What needs to be done >> Copy out the material between the lines holding "Image resolution: width=767" and "coord(59,87)", inclusive, requests included. Scale every click coordinate in the answers by 0.2, rounding to whole numbers with halves rounded up.

Dataset content >>
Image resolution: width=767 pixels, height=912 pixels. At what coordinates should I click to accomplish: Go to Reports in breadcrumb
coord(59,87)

* * *

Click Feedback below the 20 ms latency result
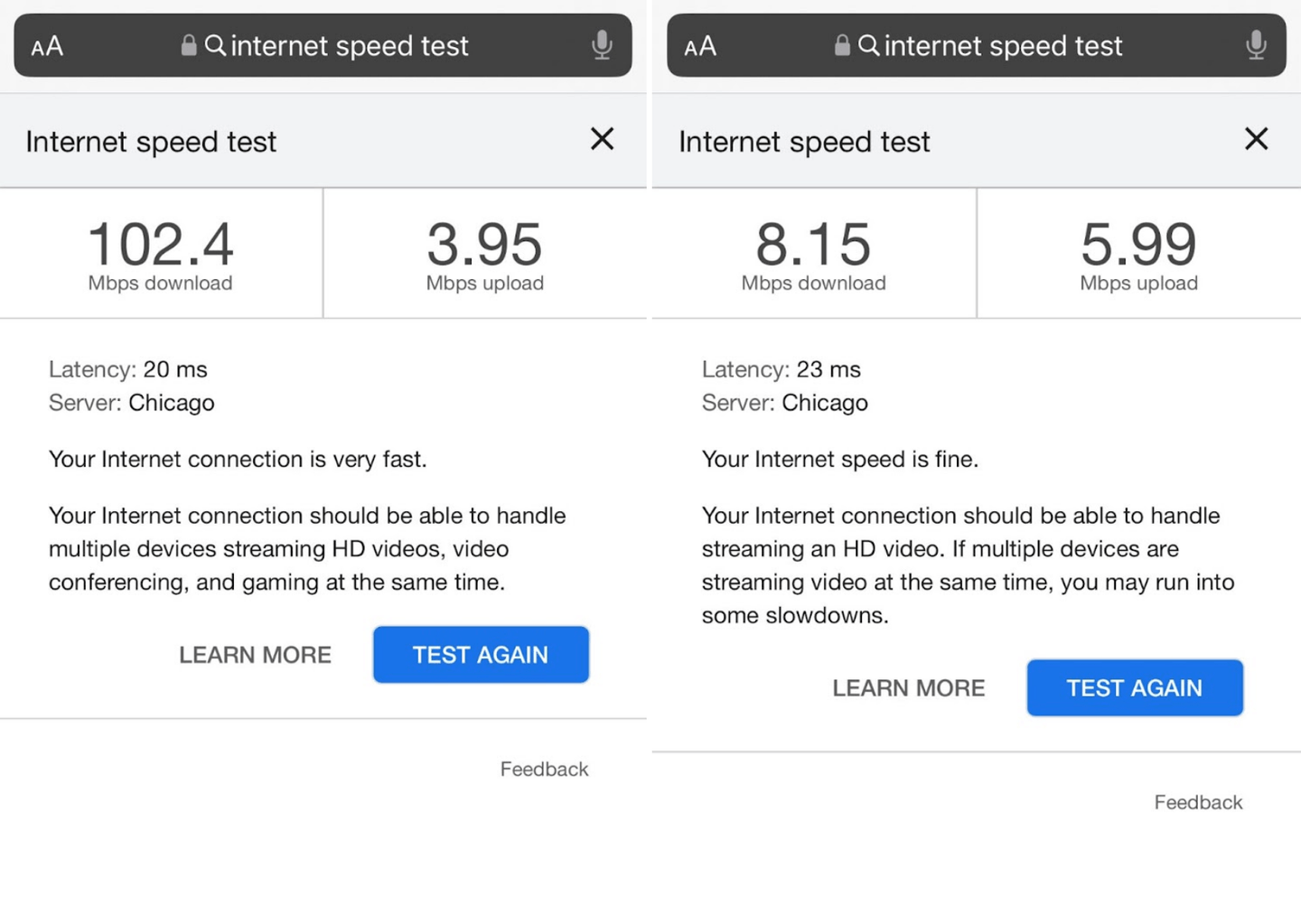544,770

* * *

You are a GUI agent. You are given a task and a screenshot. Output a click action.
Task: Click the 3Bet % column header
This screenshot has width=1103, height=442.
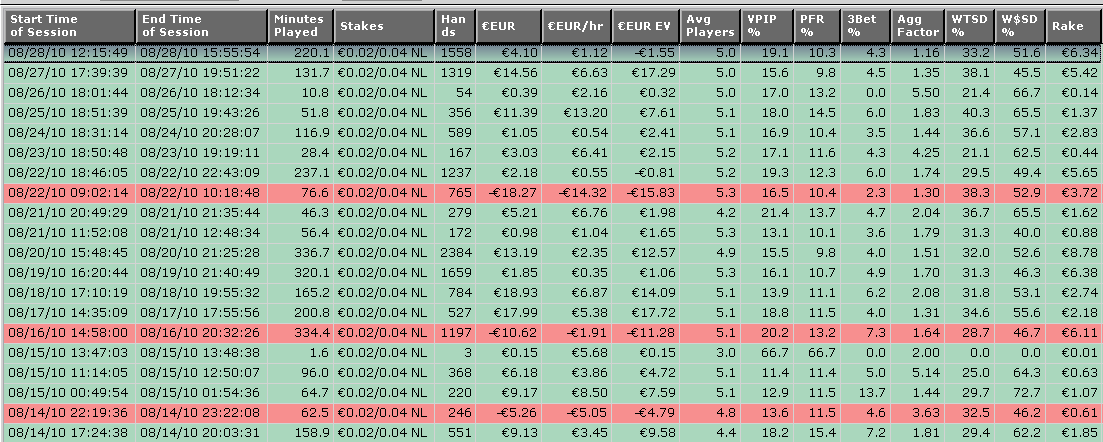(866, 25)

Result for this task >>
Image resolution: width=767 pixels, height=912 pixels. At what coordinates should I click to accomplish: Go to Reports in breadcrumb
coord(12,17)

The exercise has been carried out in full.